私の内のキリスト ガラテヤ人への手紙2章19〜21節


佐藤真理子

しかし私は、神に生きるために、律法によって律法に死にました。私はキリストとともに十字架につけられました。もはや私が生きているのではなく、キリストが私のうちに生きておられるのです。今私が肉において生きているいのちは、私を愛し、私のためにご自分を与えてくださった、神の御子に対する信仰によるのです。私は神の恵みを無にはしません。もし義が律法によって得られるとしたら、それこそ、キリストの死は無意味になってしまいます。

ガラテヤ人への手紙2章19-21節

 私たちには体と魂、そして霊があります。ヘブライ人への手紙はそれをこのような言葉で示しています。

 

神のことばは生きていて、力があり、両刃の剣よりも鋭く、たましいと霊、関節と骨髄を分けるまでに刺し貫き、心の思いやはかりごとを見分けることができます。ヘブル4:12

 

キリストを信じると、死んでいた霊にいのちが与えられます。私たちの内に聖霊、神の霊が住まうようになります。たましいは「心」であり、心がキリストのものとされていくのは私たちの生涯をかけたプロセスです。「義化」と「聖化」という言葉を聞いたことのある方もいらっしゃるかもしれませんが、霊的な救いはキリストを信じたことにより罪が赦され神の前に正しい者とされた時に起こります。「聖化」は心がキリストに従っていく過程で起こります。

 

この聖化のプロセスは人によって異なるので、一口にキリストを信じるといっても本当に様々なキリスト者がいます。

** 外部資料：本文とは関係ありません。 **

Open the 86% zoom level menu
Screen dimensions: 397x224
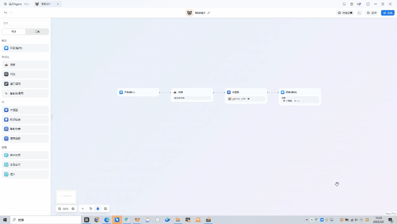pos(66,209)
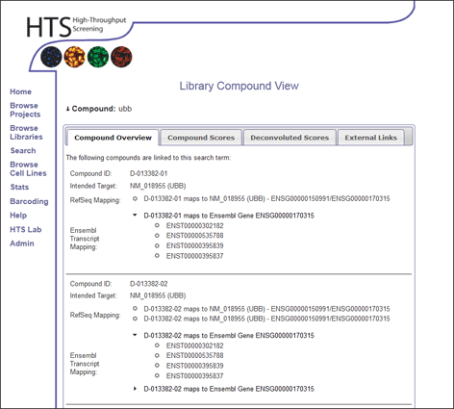The width and height of the screenshot is (454, 409).
Task: Open the Admin sidebar link
Action: pyautogui.click(x=22, y=243)
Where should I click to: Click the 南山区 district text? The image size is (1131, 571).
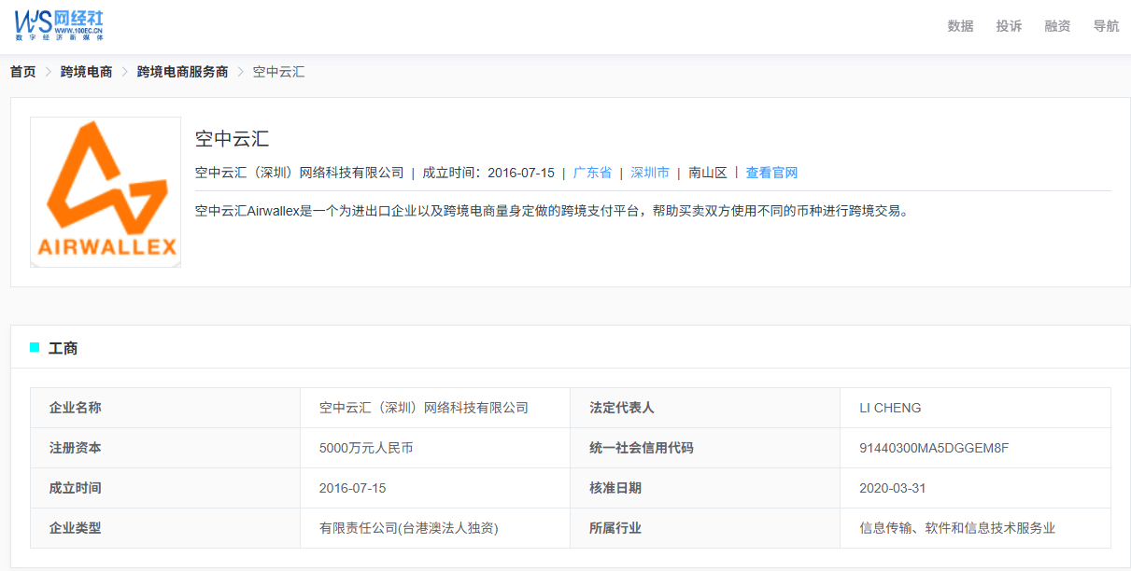pyautogui.click(x=708, y=173)
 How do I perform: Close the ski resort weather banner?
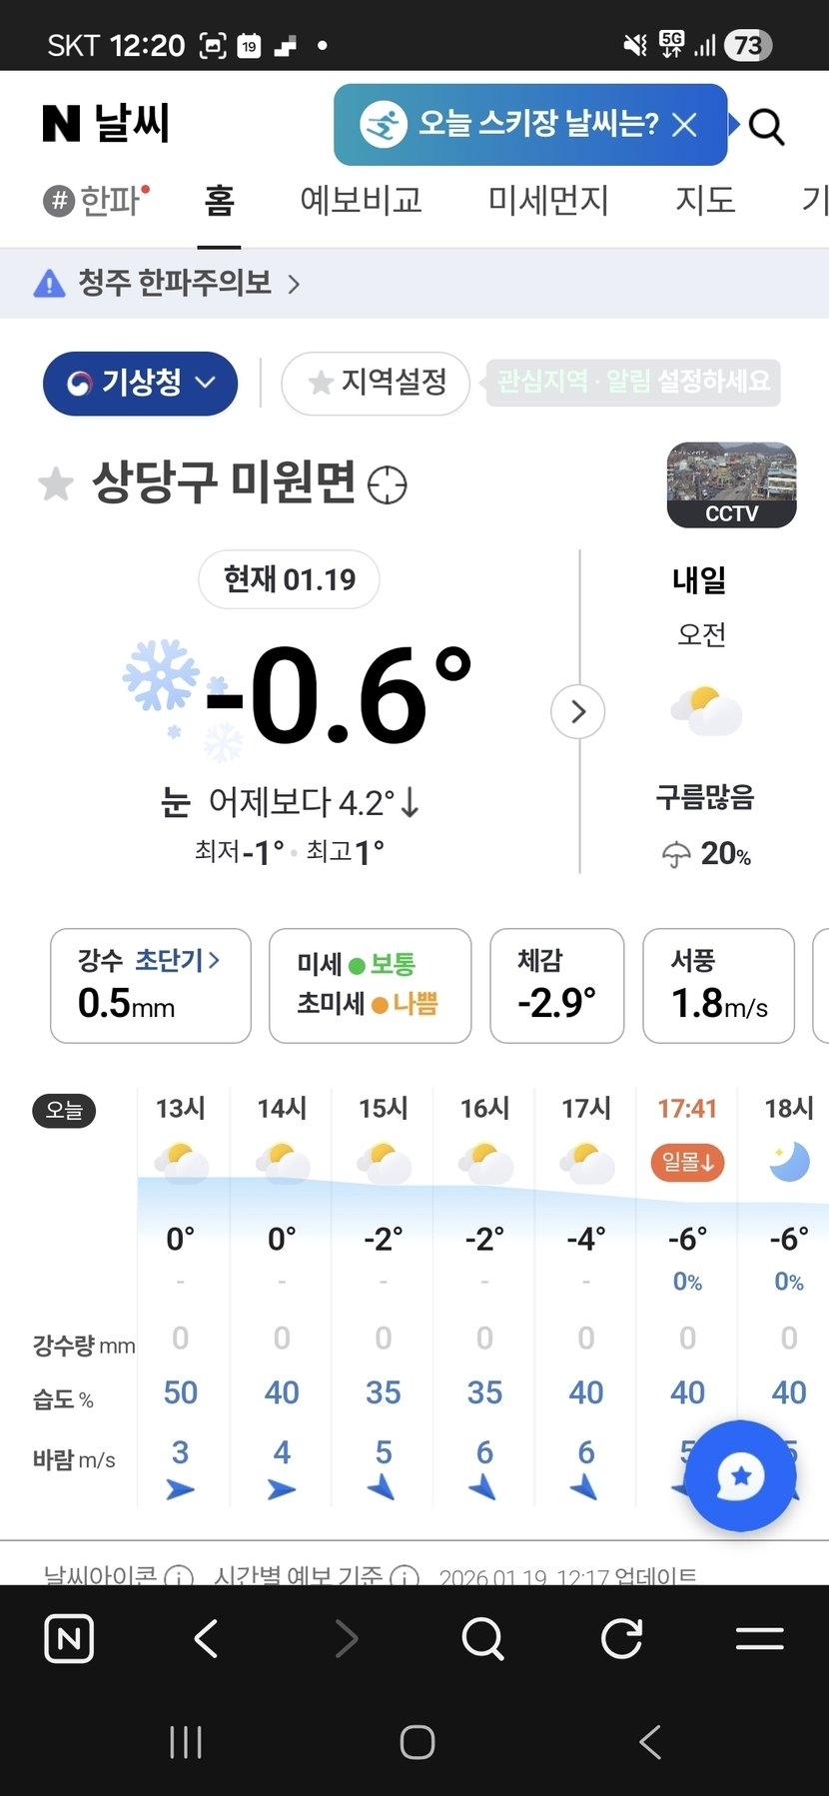(685, 125)
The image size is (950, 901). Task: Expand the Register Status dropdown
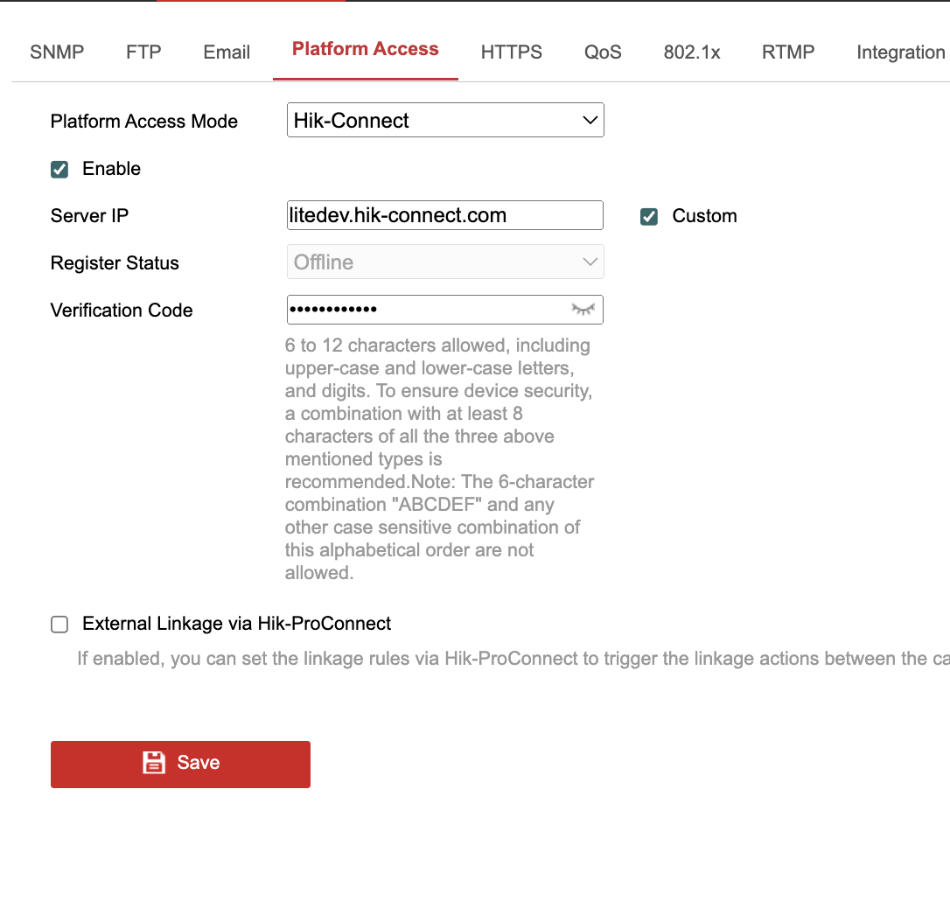(445, 262)
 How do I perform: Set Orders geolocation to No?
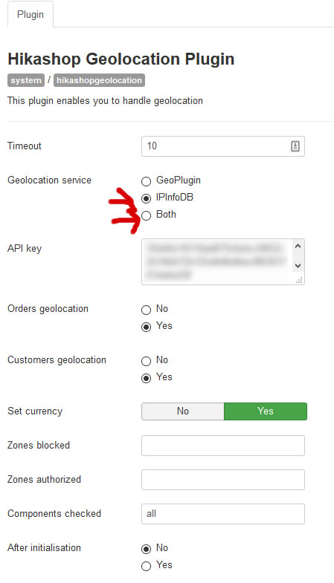pyautogui.click(x=146, y=310)

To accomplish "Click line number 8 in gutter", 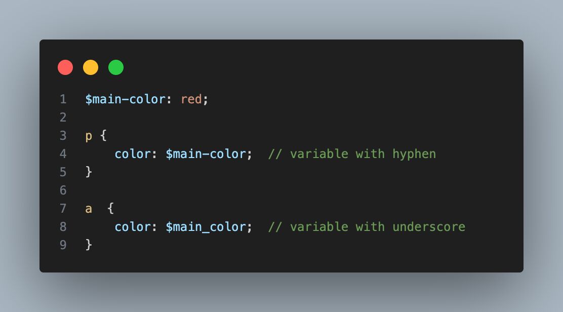I will pos(63,226).
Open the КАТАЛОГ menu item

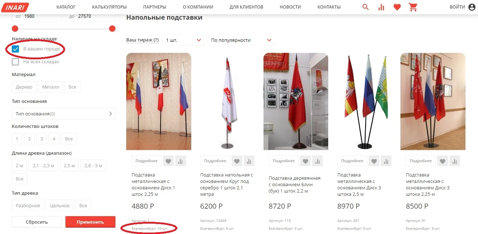coord(66,7)
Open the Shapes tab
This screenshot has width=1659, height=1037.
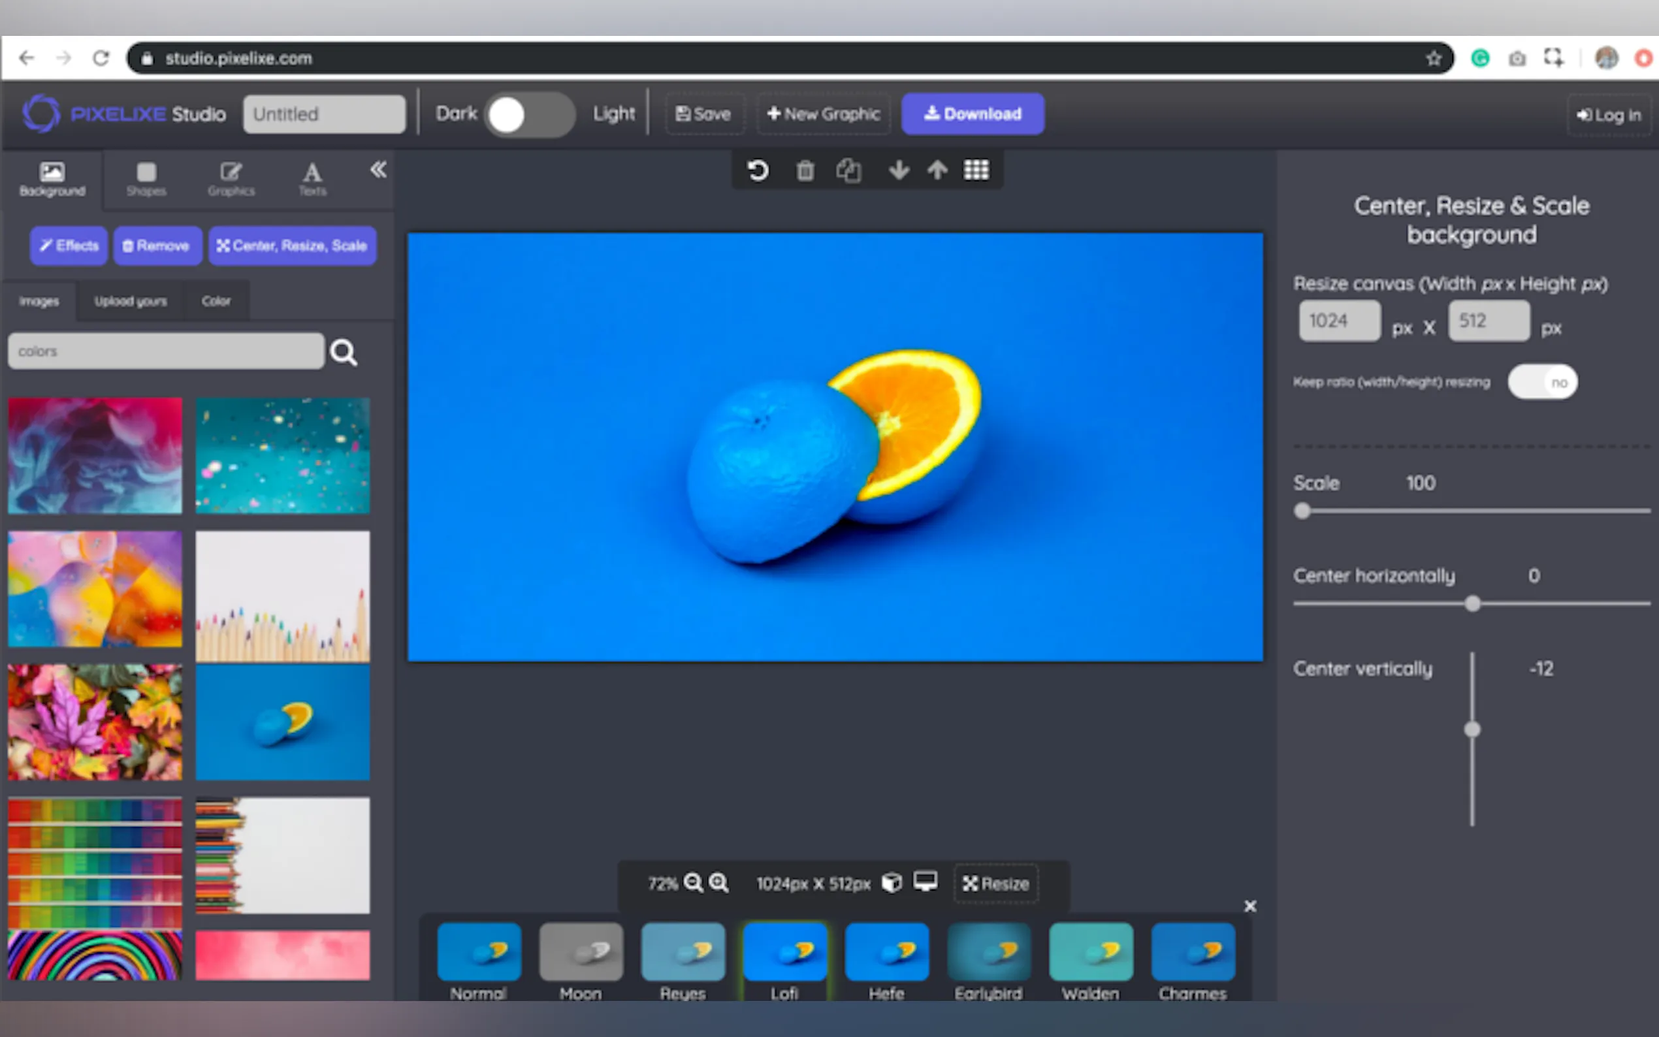146,178
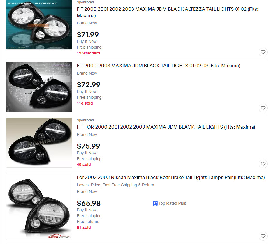The width and height of the screenshot is (269, 244).
Task: Click the '19 watchers' text
Action: [88, 53]
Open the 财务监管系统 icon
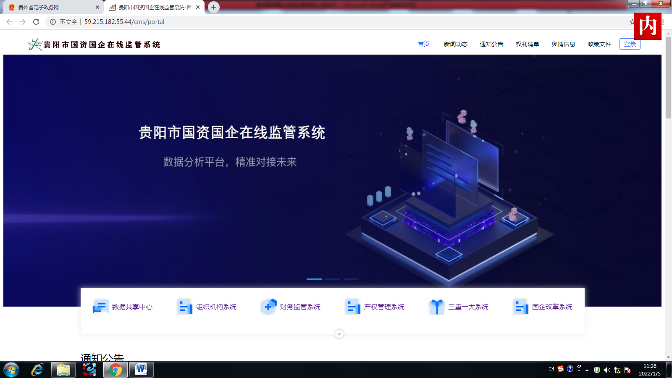This screenshot has width=672, height=378. (269, 307)
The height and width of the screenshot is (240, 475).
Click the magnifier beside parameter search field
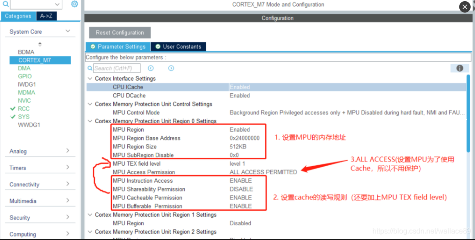tap(90, 68)
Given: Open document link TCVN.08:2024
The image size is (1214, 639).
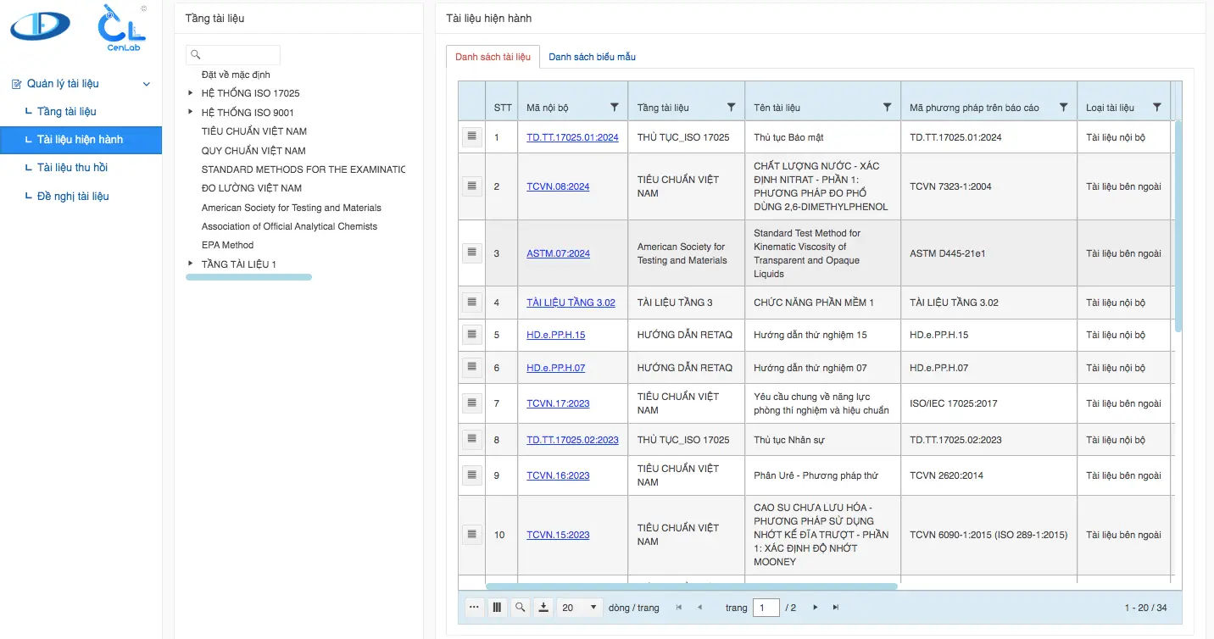Looking at the screenshot, I should click(557, 186).
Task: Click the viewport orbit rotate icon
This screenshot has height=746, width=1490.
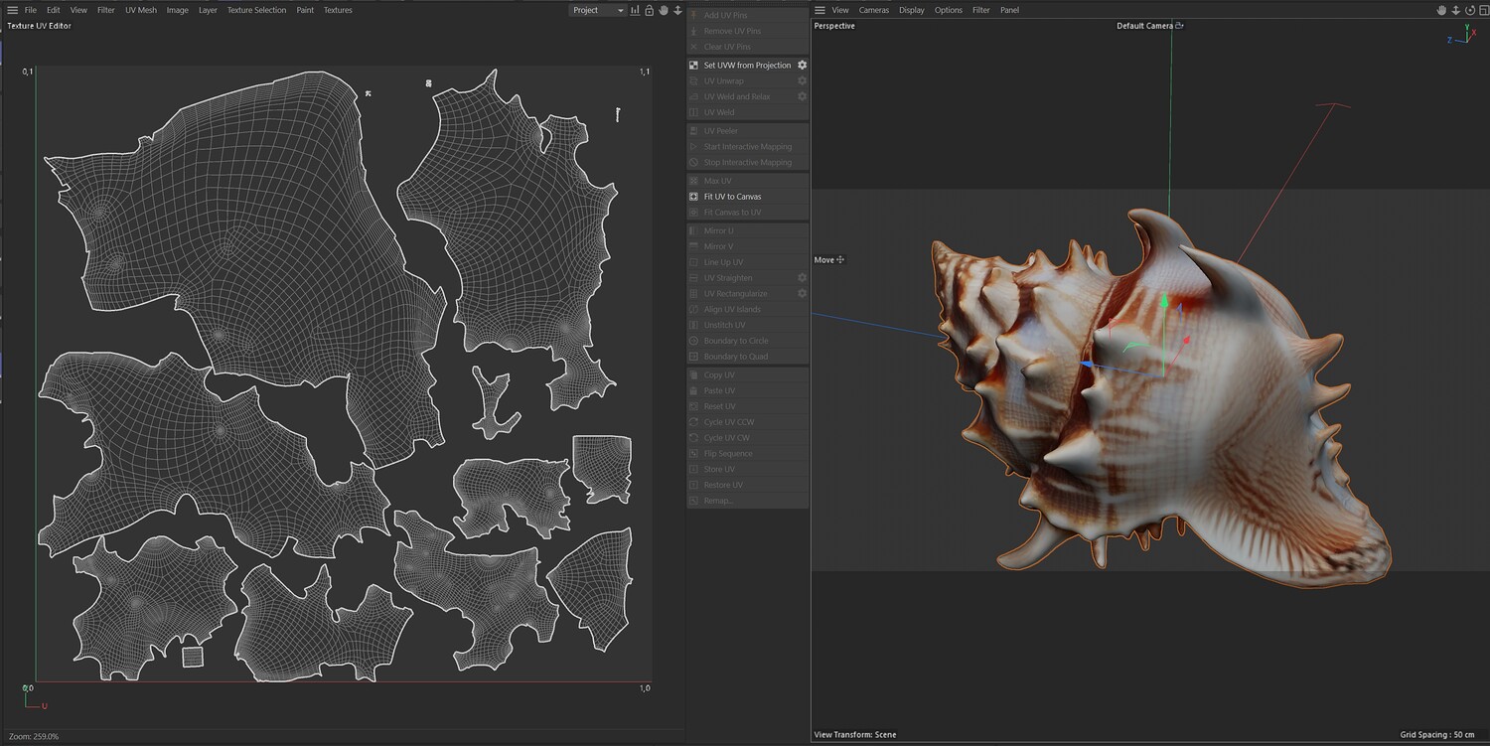Action: pyautogui.click(x=1469, y=10)
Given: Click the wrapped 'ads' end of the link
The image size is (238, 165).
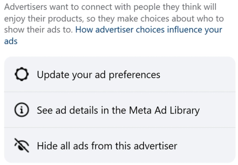Looking at the screenshot, I should (x=11, y=41).
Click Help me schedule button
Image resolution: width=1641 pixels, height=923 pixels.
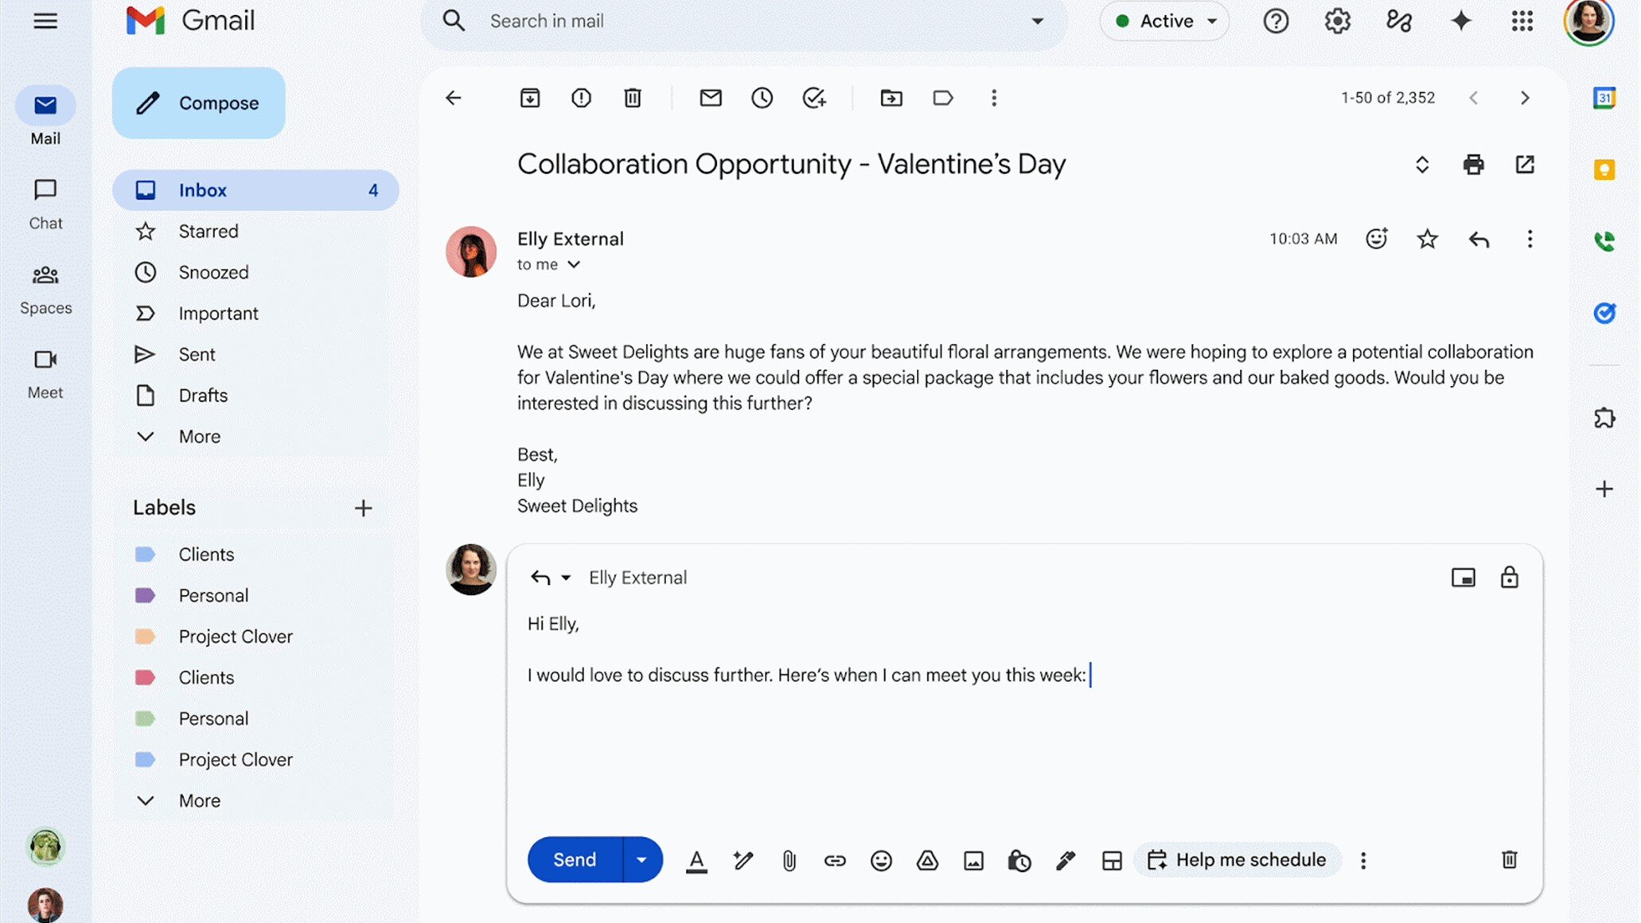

「放縦な生き方」も問題ですが、神様を忘れて「聖なる生き方」にフォーカスすることにも落とし穴があります。ルターにより信仰による義が改めてキリスト者たちに回復された後、ウェスレーは聖化の大切さを訴えました。聖なる生き方の「方法 メソッド」に重きを置き、メソジストが生まれました。ウェスレーの主張したことはとても大切なことです。しかし、もしそれが行き過ぎになってしまい「こうあるべき」ということに縛られてしまうと私たちは律法主義に陥ってしまい、キリストにある喜びが失われてしまうのです。キリスト教世界のいろいろなところに潜む「こうあるべき」は時に人を苦しめるものになってしまいます。

 

キリストは「自由」をもたらす存在でした。律法学者たちは旧約の律法を正確に守るため、律法のみならず新たな決まり事も多く作りそれを守って生きようとする人々でした。

 

ヘブライ人への手紙では律法主義に陥った人々に対し「固い食物ではなく乳が必要となっている」と警鐘が鳴らされています。ローマ人への手紙、また冒頭に取り上げたガラテヤ人への手紙も同様の問題を扱っています。律法主義に陥らないようにすることはそれほどキリストを信じるうえで大切なことなのです。キリストを信じる者は何か「これさえ守ればよい」という決まり事を守る者なのではなく、愛によって自由に生きる者なのです。

 

自由というのはある意味難しいものなのかもしれません。しかし、キリストを信じる者の生き方は本来とても単純です。今生きているキリストにただ従えば良いからです。それが信じる者の自由です。

 

『キリスト者は、すべてのものの上に立つ自由な君主であって、何人にも従属しない。キリスト者は全てのものに奉仕する僕であって、何人にも従属する』というルターの掲げた命題はこのことを示しています。

 

「キリストのため」と始まったことが「キリスト教」のためのものとなり、「キリスト教のため」のものがいつの間にか人のつくった組織のためのものとなってしまうことがキリスト教世界にはよくあります。結果、その狭い世界の決まり事に従うことが敬虔さと結び付けられてしまうのです。

しかしキリストを信じる者にとって「キリスト」以外に従うべき決まり事など本来一つもありません。キリストは「愛」です。愛に従って生きること、キリストにある愛だけに従って生きること、それがキリストを信じる者が手にしている自由です。キリストといういのちによって生きることが私たちの自由です。

 

それが私たちの心であるたましいをキリストに従わせることなのです。

そのようにして生きるとき、私たちの人生が聖書のメッセージ、説教となり、宣教となります。私たちの体はキリストのスーツです。私たちの目を、口を、手を、足をキリストのものとして用い愛を注いで生きる自由が、今日も私たちに与えられている最高の自由であり喜びです。

 

佐藤真理子(さとう・まりこ)

東洋福音教団沼津泉キリスト教会所属。上智大学神学部卒、上智大学大学院神学研究科修了、東京基督教大学大学院神学研究科修了。